Rabu, 06 November 2019

Benarkah Kita Mencintai Bahasa Indonesia?

Sering kita dengar bahwa bahasa itu menunjukkan bangsa. Kebangsaan seseorang bisa dilihat melalui bahasanya. Kita bangsa Indonesia dengan bangga berbahasa Indonesia. Kita mengatakan bahwa kita mencintai Indonesia, termasuk bahasanya. Apalagi kita sebagai mahasiswa yang mempelajari bahasa Indonesia dan kelak akan mengajarkannya kepada orang lain. Namun, yang menjadi pertanyaan adalah Benarkah kita mencintai bahasa Indonesia?

Ketika kita cinta kepada sesuatu, tentu kita akan berusaha untuk selalu memperhatikannya, merawatnya, menjaganya. Kita akan menempatkannya di tempat yang aman tidak terjamah oleh orang lain yang mungkin akan mengakibatkan kerusakan. Begitu juga ketika kita mencintai seseorang, kita akan berusaha menjaganya, menyayanginya, memperhatikannya. Kita akan menempatkannya di tempat yang ‘aman’ tidak diganggu orang lain. Tentu kita tidak akan rela jika orang yang kita cintai dirusak oleh orang lain. Itulah yang harus kita lalukan jika kita mencintai sesuatu atau seseorang.

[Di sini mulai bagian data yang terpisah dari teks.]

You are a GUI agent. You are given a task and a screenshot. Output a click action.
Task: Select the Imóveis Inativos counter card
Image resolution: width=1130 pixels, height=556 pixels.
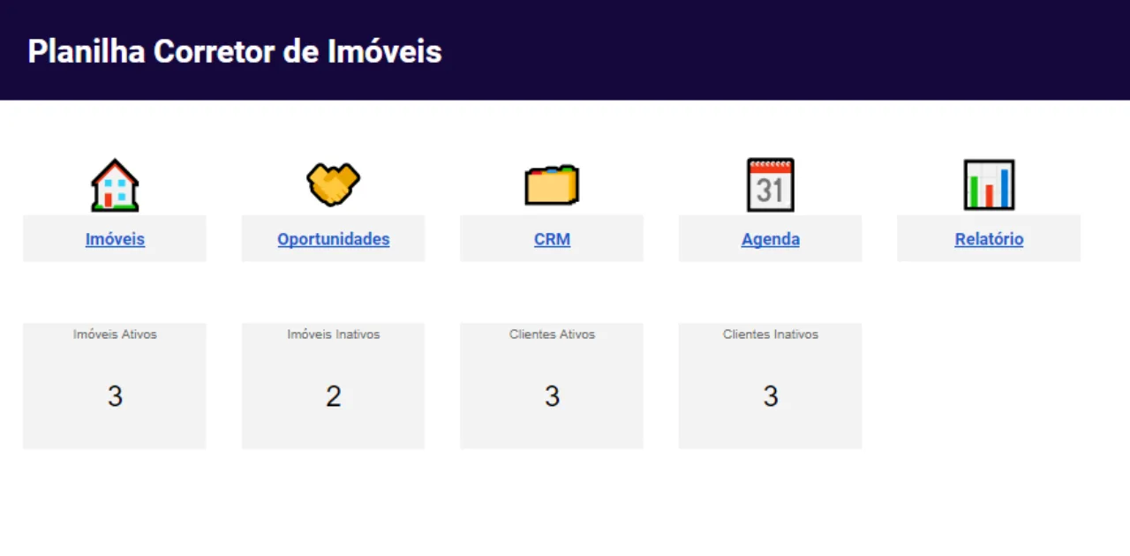click(333, 385)
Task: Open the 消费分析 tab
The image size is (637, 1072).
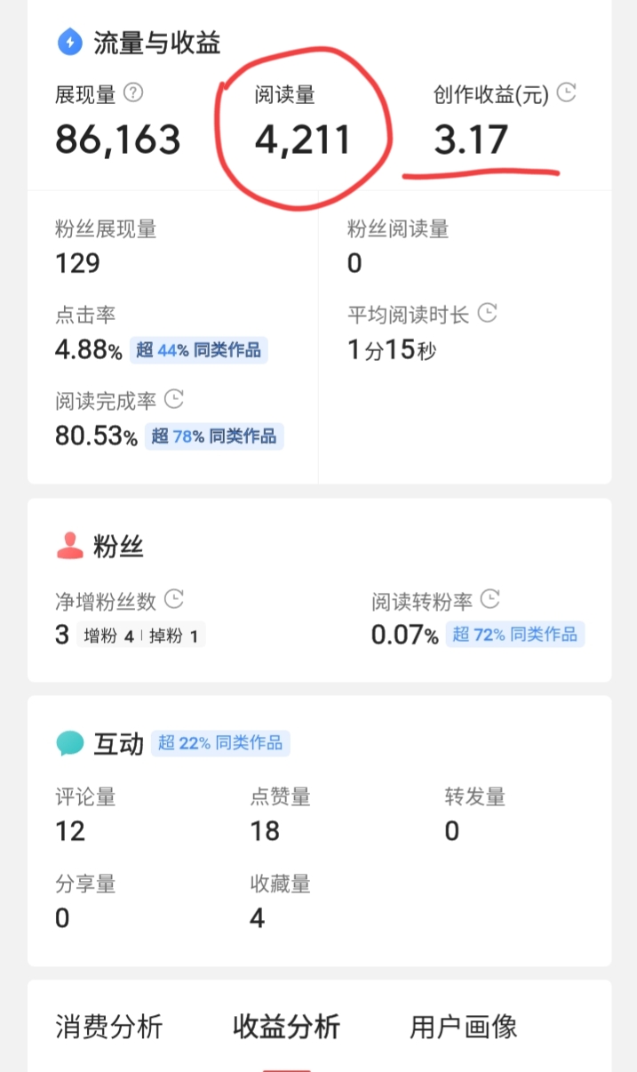Action: coord(107,1027)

Sama halnya ketika kita mencintai bahasa Indonesia. Kita mencintai bahasa Indonesia karena kita adalah orang Indonesia. Tak peduli kita mahasiswa program studi apa, fakultas apa. Tak peduli dosen, presiden, hakim mahkamah konstitusi, kuli bangunan, sastrawan, tukang becak atau apapun pekerjaannya, selama kita adalah warga negara Indonesia kita harus mencintai bahasa Indonesia. Seharusnya kita harus menjaga bahasa Indonesia sebagai milik bersama dari kerusakan.


Jika kita memang mencintai bahasa Indonesia, kita harus menjaga bahasa Indonesia agar tidak tercemar oleh bahasa lain, terutama bahasa asing. Memang kita akui bahwa bahasa Indonesia adalah bahasa ‘gado-gado’, bahasa asing bisa diserap ke dalam bahasa Indonesia ketika bahasa Indonesia sendiri tidak memiliki padanan kata yang dimaksud. Misalnya saja kata ‘television’ dari bahasa Inggris yang diserap ke dalam bahasa Indonesia menjadi ‘televisi’. Hal ini dilakukan karena bahasa Indonesia tidak memiliki padanan untuk kata ‘television’.

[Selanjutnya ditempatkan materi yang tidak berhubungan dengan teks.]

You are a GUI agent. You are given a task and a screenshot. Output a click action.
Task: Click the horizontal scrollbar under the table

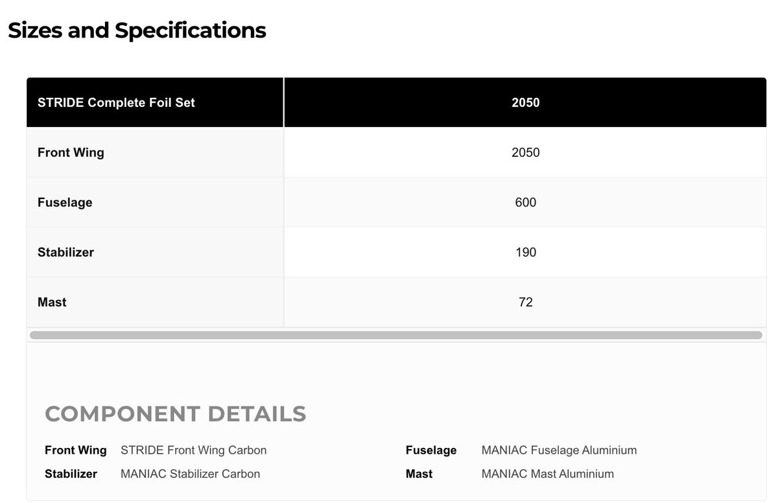[x=395, y=335]
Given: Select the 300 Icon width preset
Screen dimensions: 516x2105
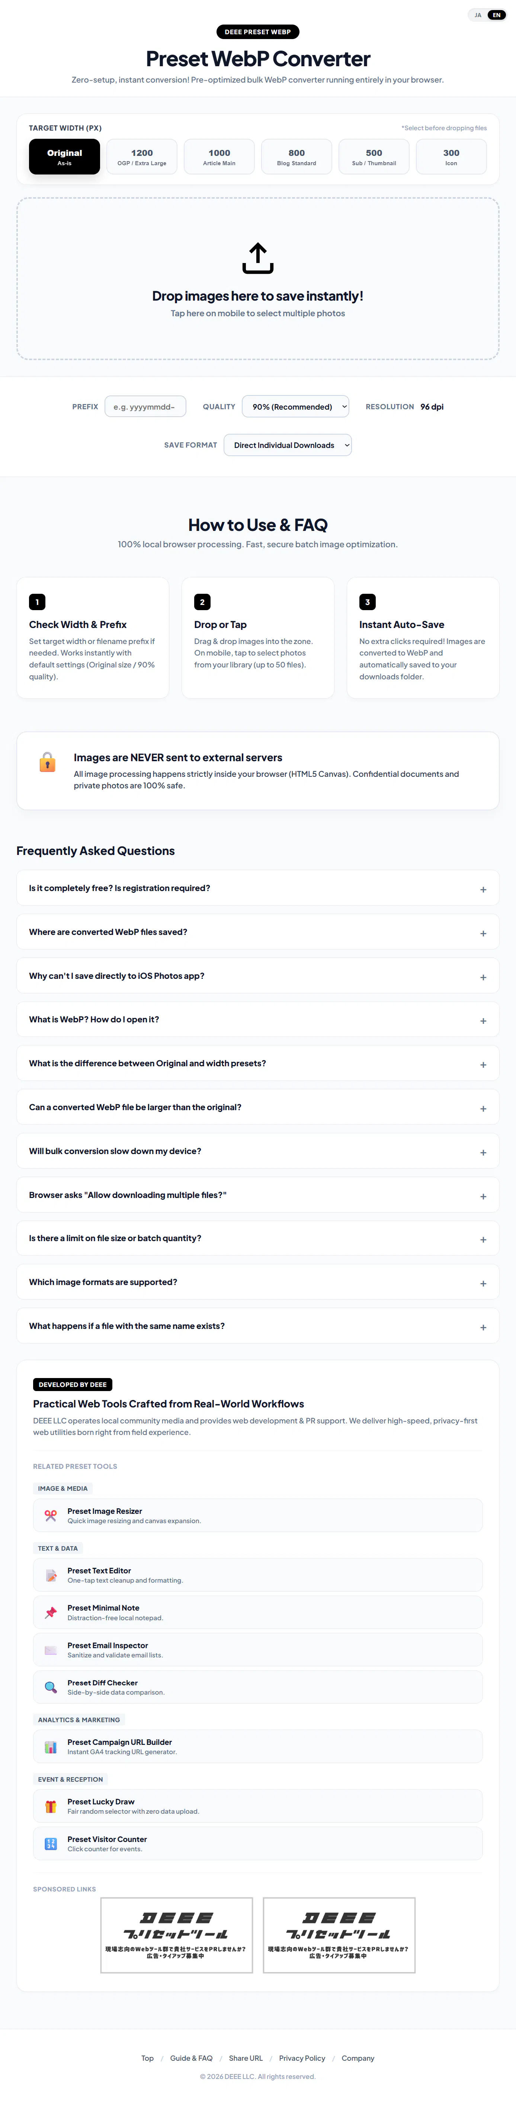Looking at the screenshot, I should [451, 157].
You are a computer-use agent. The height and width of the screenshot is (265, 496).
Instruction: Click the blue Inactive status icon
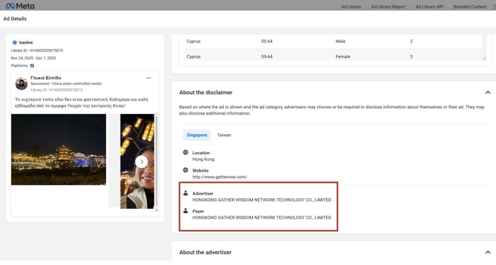click(15, 43)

Namun, bahasa Indonesia sekarang tercemar oleh bahasa asing yang yang menggantikan kedudukannya. Kita sedang membicarakan cinta, kita buat contoh dari kata ‘cinta’. Orang lebih suka menggunakan ‘love’ untuk mengambil alih peran kata ‘cinta’. Lihat saja di jalanan, spanduk, televisi, iklan di media cetak bahkan di baju mahasiswa yang –katanya- adalah mahasiswa bahasa Indonesia. ‘cinta’ telah dikudeta oleh ‘love’. Apakah kata ‘aku cinta …’ lebih hina dibandingkan ‘I love …’.


Apakah dengan menggunakan kata impor Inggris kita merasa lebih terhormat jika dibandingkan dengan menggunakan kata yang diproduksi dalam negeri ini? Jika jawabannya ‘iya’ maka hal ini menandakan bahwa kita masih belum mencintai bahasa Indonesia.

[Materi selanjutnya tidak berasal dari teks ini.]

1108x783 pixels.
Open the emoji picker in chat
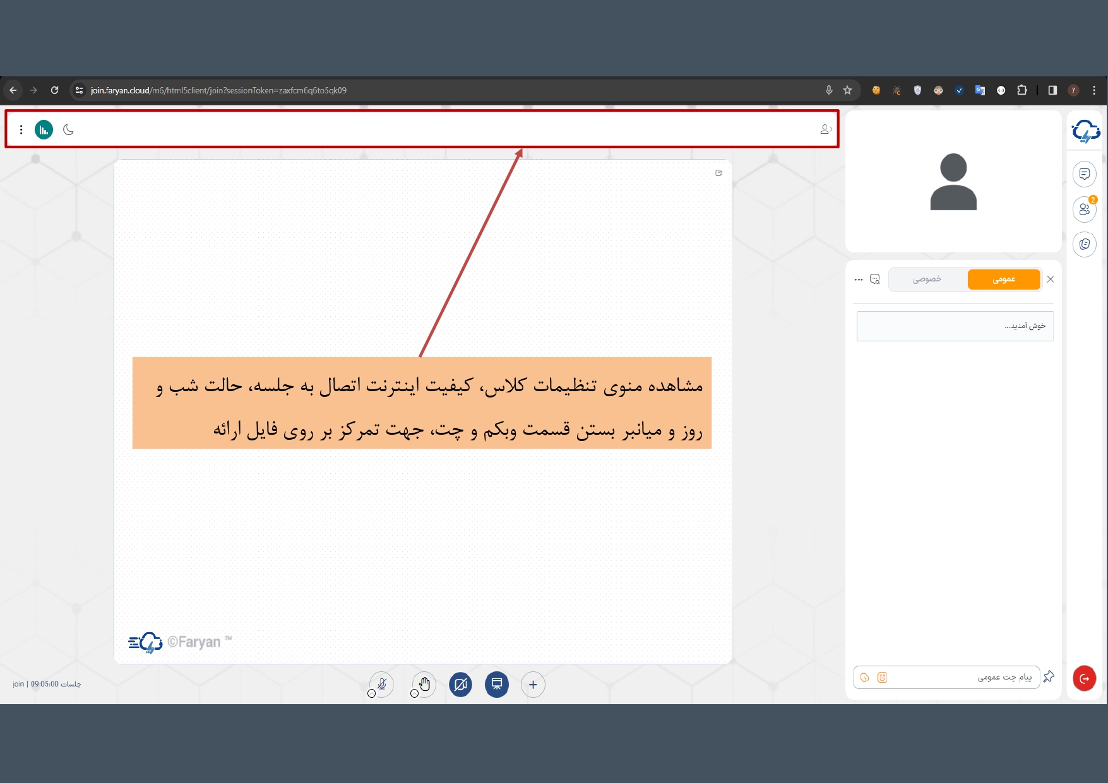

Mari kita mencintai bahasa Indonesia dengan sepenuh hati. Menjaganya, merawatnya serta melestarikannya. Bukan hanya alam yang perlu kita lestarikan, bahasa juga. Bahasa menunjukkan bangsa, setiap bangsa memiliki budaya. Budaya yang dimiliki oleh bangsa Indonesia adalah budaya yang tinggi. Bangsa yang memiliki budaya sopan santun dan adat ketimuran. Jika bahasa kita sudah tercemar, maka bukan tidak mungkin budaya kita juga sudah tercemar. Jika budaya sudah tercemar, maka kepribadian kita sebagai bangsa Indonesia juga tercemar. Jangan lagi mengaku sebagai bangsa Indonesia jika tidak mau menjaga kemurnian bahasa Indonesia. Tidak lagi merupakan dari bangsa Indonesia orang yang mencemari bahasa Indonesia dengan bahasa asing.


Mari kita cintai bahasa Indonesia dengan sebenar-benarnya cinta. Tak perlu sok Inggris. Tapi bukan berarti kita tidak perlu belajar bahasa Inggris. Kita tetap harus belajar bahasa pergaulan dunia ini, tapi jangan sampai kita campur aduk jadi satu. Jangan sampai kita berbicara dengan sesama orang Indonesia, “I love Bahasa Indonesia” karena kalimat itu sama saja dengan orang yang mengatakan, “Jangan mengumpat, sialan! Anjing Kau!”(*)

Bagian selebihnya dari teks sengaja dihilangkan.